(TEXTE D'ÉTUDE):
= = = = = = =

Avant dernier volet d'été de référence sur l'histoire de la psychanalyse: Voici la biographie complète de Carl Gustav Jung, éminent psychiatre en avance sur son temps ! Ses théories "originales et nombreuses" bouleversent encore le monde de la psychologie analytique...


Penseur influent, il est l'auteur de nombreux ouvrages de psychologie et de psychosociologie en langue allemande traduits en de nombreuses autres langues. Il est le fondateur du courant de la psychologie analytique. Son œuvre a été d'abord liée à la psychanalyse, de Sigmund Freud, dont il fut l’un des premiers collaborateurs, et dont il se sépara par la suite pour des motifs personnels, et en raison de divergences théoriques.

= = = = = = =

(DONNÉES FOURNIES):
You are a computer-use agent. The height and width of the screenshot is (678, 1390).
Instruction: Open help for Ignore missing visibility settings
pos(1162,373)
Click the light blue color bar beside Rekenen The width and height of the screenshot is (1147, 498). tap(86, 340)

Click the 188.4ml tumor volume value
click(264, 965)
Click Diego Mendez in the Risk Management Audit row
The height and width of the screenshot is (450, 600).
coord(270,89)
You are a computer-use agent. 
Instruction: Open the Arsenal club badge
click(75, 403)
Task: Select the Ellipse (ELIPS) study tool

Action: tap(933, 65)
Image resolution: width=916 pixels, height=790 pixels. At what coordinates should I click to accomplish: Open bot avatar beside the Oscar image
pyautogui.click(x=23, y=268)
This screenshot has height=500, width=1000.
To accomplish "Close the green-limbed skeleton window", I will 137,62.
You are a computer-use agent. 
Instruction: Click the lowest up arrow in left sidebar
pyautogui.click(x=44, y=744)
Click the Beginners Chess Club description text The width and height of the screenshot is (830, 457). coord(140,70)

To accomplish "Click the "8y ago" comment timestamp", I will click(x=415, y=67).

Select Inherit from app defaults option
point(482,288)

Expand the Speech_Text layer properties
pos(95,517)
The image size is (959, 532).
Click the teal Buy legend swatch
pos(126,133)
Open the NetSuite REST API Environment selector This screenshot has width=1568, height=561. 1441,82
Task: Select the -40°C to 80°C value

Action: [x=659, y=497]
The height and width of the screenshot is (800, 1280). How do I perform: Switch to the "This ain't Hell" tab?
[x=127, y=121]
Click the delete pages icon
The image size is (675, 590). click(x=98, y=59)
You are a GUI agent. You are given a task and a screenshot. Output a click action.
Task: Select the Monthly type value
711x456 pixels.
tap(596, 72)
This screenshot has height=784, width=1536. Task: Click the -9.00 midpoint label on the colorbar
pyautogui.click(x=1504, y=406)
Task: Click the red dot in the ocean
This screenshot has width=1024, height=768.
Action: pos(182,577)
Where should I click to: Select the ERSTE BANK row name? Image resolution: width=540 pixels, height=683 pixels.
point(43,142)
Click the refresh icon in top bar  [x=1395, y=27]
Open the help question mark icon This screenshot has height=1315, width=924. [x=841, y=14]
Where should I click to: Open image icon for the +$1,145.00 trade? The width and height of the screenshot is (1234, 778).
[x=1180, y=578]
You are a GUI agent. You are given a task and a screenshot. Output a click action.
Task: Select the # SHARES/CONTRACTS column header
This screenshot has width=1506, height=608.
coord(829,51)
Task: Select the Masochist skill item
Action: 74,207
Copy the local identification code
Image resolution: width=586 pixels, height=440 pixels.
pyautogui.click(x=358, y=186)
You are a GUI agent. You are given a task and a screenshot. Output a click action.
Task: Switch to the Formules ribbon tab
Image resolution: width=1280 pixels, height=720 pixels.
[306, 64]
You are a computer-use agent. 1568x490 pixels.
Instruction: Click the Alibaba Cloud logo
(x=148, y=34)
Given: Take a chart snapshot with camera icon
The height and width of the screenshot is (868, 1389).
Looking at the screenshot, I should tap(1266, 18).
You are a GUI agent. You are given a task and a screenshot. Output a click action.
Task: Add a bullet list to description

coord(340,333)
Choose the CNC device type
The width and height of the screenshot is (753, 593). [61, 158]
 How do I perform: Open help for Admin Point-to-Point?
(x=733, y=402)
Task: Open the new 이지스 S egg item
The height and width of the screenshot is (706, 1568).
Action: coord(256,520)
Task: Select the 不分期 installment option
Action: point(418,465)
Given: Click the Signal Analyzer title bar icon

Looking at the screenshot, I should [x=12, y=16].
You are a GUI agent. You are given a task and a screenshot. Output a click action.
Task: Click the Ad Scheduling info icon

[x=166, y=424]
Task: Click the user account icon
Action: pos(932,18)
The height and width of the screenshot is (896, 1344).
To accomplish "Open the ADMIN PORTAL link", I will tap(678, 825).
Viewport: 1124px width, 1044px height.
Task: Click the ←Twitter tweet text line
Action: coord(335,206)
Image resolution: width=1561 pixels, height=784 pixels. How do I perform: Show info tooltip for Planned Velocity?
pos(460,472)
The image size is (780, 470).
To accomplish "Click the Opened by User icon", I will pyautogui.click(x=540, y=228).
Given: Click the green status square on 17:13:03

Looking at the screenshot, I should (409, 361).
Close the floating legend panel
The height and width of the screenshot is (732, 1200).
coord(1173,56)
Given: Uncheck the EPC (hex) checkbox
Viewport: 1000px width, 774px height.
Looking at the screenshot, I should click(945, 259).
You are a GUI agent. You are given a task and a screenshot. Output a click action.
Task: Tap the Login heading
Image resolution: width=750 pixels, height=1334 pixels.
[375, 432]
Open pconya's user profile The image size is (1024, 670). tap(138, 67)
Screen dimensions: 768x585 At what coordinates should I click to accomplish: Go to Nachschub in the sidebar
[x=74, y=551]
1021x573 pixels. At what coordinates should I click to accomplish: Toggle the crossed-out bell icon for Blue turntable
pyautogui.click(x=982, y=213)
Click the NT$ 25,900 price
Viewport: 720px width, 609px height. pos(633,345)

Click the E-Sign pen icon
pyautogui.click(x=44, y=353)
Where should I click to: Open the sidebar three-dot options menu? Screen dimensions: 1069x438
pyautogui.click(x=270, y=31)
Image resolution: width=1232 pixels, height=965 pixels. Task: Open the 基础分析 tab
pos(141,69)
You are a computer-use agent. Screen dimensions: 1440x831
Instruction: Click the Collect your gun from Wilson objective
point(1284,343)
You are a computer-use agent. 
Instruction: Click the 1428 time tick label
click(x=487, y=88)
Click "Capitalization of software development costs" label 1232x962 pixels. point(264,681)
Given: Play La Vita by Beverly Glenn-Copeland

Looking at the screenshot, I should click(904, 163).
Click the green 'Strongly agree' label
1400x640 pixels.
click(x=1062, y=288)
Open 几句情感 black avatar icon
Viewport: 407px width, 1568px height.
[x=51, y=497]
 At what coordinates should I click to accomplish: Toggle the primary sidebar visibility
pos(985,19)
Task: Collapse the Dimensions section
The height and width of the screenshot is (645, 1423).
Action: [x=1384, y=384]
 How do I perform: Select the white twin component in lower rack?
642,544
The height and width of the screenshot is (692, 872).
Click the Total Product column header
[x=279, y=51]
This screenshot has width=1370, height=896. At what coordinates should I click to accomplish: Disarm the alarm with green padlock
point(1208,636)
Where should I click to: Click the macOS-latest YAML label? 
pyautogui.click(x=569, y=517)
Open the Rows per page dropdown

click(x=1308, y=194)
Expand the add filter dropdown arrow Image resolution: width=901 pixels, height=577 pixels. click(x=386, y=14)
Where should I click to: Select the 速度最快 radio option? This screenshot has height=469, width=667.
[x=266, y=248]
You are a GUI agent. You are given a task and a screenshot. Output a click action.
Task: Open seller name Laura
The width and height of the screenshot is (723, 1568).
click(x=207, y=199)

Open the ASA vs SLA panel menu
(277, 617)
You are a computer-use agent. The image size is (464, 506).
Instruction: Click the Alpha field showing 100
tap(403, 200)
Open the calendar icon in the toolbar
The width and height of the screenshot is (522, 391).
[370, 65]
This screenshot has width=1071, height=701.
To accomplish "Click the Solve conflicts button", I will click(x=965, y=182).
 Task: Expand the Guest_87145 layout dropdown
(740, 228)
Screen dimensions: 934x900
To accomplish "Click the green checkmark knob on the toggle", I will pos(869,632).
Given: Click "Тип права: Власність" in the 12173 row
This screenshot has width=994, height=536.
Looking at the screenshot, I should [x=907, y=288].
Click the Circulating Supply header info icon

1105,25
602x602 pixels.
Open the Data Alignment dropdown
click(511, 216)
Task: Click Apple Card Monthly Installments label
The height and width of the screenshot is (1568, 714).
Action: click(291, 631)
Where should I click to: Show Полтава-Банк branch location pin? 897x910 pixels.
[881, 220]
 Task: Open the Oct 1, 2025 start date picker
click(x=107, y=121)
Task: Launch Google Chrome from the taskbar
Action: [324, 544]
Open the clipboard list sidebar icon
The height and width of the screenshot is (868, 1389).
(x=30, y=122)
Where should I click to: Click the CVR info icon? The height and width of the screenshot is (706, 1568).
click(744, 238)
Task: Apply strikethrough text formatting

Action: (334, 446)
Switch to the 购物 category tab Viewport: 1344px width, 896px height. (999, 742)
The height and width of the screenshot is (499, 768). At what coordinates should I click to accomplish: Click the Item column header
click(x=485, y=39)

= = = = = = =

(SÉRIE D'EXERCICES):
a) Modifiez le texte sur Carl Gustav Jung entre « Avant dernier volet » et « la psychologie analytique... » inclus, en remplaçant « éminent psychiatre » par « brillant psychiatre ».
b) Poursuivez le texte sur Carl Gustav Jung à partir de l'endroit où il s'arrête.

(CORRIGÉS):
a)
Avant dernier volet d'été de référence sur l'histoire de la psychanalyse: Voici la biographie complète de Carl Gustav Jung, brillant psychiatre en avance sur son temps ! Ses théories "originales et nombreuses" bouleversent encore le monde de la psychologie analytique...

b)
Carl Gustav Jung a été un pionnier de la psychologie des profondeurs en soulignant le lien existant entre la structure de la psyché (c'est-à-dire l'« âme », dans le vocabulaire jungien) et ses productions et manifestations culturelles. Il a introduit dans sa méthode des notions de sciences humaines puisées dans des champs de connaissance aussi divers que l'anthropologie, l'alchimie, l'étude des rêves, la mythologie et la religion, ce qui lui a permis d'appréhender la « réalité de l'âme ». Si Jung n'a pas été le premier à étudier les rêves, ses contributions dans ce domaine ont été déterminantes.

 

Auteur prolifique, il mêle réflexions métapsychologiques et pratiques à propos de la cure analytique. Jung a consacré sa vie à la pratique clinique ainsi qu'à l'élaboration des théories psychologiques, mais a aussi exploré d'autres domaines des humanités : depuis l'étude comparative des religions, la philosophie et la sociologie jusqu'à la critique de l'art et de la littérature. On lui doit les concepts d'« archétype », d'« inconscient collectif » et de « synchronicité ».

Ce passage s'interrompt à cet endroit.